Lindley war hin und her gerissen. Er war ja nicht auf den Kopf gefallen und erinnerte sich nur zu gut an den Sommer vor knapp zwei Jahren. Er sah Jane wieder vor sich, die mit ihren großen blauen Augen nichts und niemanden wahrzunehmen schien als seinen Freund Nick. Er dachte an Shelton, der sich damals noch finsterer und reizbarer gezeigt hatte als sonst, und er wusste, dass Nick von ihr ebenfalls sehr beeindruckt gewesen war. Er konnte es noch immer nicht ganz fassen, dass Nick ihr tatsächlich erlaubt hatte, Schauspielerin zu werden.
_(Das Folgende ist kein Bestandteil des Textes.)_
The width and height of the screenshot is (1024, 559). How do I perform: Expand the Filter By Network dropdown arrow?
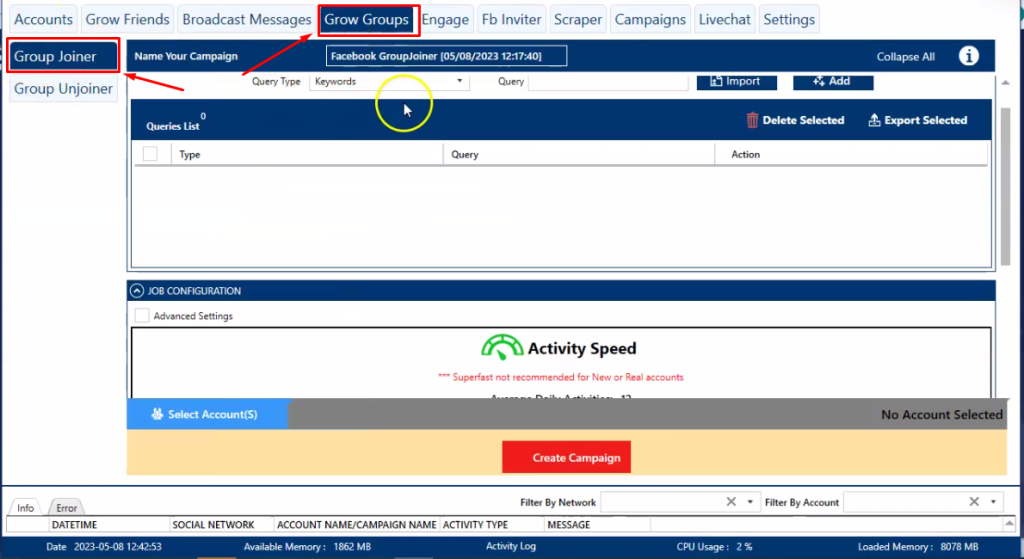750,502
Obwohl er sich über dies alles im Klaren war, bat Lindley Jane in einem kurzen Schreiben darum, sie zum Tee ausführen zu dürfen. Natürlich rein freundschaftlich, redete er sich ein. Die Einladung wurde von Janes Dienstmädchen höflich abgelehnt.
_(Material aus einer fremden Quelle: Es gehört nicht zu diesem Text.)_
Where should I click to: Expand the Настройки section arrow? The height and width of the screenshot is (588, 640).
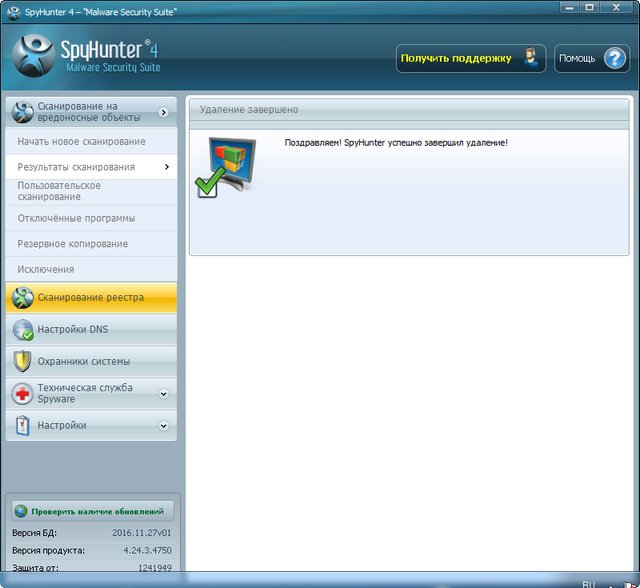click(x=164, y=426)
Als eine weitere Einladung ebenfalls abgelehnt wurde, sprach Lindley drei Tage später persönlich in der Gloucester Street vor, um nichts dem Zufall zu überlassen. Er war zwar nicht direkt in sie verliebt, dazu hatte er schon zu viel erlebt, aber er war von ihr fasziniert und musste ziemlich oft an sie denken. Molly führte ihn in den Salon. Kurz darauf erschien Jane – so verführerisch wie unschuldig – in einem weinroten Kleid.
»Hallo, Jon.« Sie war höflich, aber kühl. Aus ihren Augen sprach ein gewisses Misstrauen.
»Hallo, Jane.« Er nahm ihre Hand und küsste sie. Anders als beim ersten Mal vor zwei Jahren, zog sie die Hand nicht überstürzt zurück. Er überlegte kurz, wie viele Verehrer sie schon gehabt haben mochte. Und Liebhaber? Doch er schob den reichlich deplatzierten Gedanken rasch wieder beiseite. Aber er war gewiss nicht der einzige Mann, der sich für sie interessierte. Sie war eine sehr charmante, aber auch verwirrende Mischung aus Unschuld und souveräner Schönheit. Deshalb wusste er sie nicht recht einzuordnen. »Jane, ich habe das Gefühl, du willst mich nicht sehen.« Natürlich hatte er mit einem höflichen Dementi gerechnet. Anschließend wollte er sie dann mit seinem ganzen Charme zu einem Rendezvous überreden.
»Worum geht es?«
Er sah sie ungläubig an.
»Warum bist du gekommen?«
»Jane, du bist eine schöne Frau und eine gute Freundin habe ich jedenfalls bislang gedacht. Warum sollte ich dich nicht sehen wollen?«
»Ich habe in meinem Leben für nichts Zeit als für meinen Beruf«, sagte Jane bestimmt.